**** PROVIDED DATA ****

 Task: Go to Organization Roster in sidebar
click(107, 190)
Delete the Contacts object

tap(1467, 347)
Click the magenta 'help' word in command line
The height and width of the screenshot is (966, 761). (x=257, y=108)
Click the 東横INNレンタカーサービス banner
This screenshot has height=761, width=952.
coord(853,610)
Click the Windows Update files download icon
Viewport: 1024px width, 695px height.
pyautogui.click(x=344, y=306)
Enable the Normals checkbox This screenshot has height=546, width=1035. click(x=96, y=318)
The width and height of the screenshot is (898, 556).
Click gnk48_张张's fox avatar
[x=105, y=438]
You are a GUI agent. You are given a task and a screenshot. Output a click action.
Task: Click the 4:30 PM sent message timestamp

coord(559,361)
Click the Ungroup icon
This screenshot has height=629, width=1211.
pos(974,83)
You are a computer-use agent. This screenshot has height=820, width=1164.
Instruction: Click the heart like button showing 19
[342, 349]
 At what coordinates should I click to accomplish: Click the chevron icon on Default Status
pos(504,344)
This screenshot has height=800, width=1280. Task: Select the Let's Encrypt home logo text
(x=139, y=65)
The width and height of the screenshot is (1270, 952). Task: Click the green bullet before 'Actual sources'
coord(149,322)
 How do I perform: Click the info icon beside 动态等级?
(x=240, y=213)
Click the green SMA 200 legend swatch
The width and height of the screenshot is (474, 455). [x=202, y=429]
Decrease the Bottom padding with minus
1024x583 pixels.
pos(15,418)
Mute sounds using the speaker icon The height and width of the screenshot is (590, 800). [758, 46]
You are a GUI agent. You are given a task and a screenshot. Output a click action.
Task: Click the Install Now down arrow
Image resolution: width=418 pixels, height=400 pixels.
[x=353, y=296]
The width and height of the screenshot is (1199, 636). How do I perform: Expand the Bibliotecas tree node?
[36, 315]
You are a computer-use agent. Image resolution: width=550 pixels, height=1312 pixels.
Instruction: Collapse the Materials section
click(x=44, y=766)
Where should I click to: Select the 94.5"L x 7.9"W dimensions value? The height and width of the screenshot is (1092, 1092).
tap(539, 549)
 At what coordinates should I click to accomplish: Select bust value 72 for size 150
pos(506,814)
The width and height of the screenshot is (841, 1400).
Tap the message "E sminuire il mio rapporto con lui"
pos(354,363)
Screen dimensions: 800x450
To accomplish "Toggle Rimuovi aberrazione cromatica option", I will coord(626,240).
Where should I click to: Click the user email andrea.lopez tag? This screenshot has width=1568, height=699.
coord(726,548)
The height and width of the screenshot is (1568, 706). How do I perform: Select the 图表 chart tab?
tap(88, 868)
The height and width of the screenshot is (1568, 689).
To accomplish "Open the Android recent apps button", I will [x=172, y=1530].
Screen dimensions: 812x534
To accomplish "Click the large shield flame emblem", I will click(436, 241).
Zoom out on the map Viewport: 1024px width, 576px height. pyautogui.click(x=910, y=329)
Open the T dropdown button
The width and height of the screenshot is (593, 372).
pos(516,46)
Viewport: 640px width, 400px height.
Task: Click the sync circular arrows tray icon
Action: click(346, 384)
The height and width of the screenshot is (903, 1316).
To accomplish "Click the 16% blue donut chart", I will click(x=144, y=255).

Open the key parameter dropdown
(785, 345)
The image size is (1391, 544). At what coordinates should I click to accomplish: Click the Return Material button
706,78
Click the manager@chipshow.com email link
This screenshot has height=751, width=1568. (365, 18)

****

- EXERCISE OBJECTIVE: Return only this span, exactly: the line that contains "The image size" and all lines after it to the end of the records.

- SOLUTION FOR THIS PROBLEM:
The image size is (1391, 544). At what coordinates should I click to accomplish: Click the Return Material button
706,78
Click the manager@chipshow.com email link
This screenshot has height=751, width=1568. (365, 18)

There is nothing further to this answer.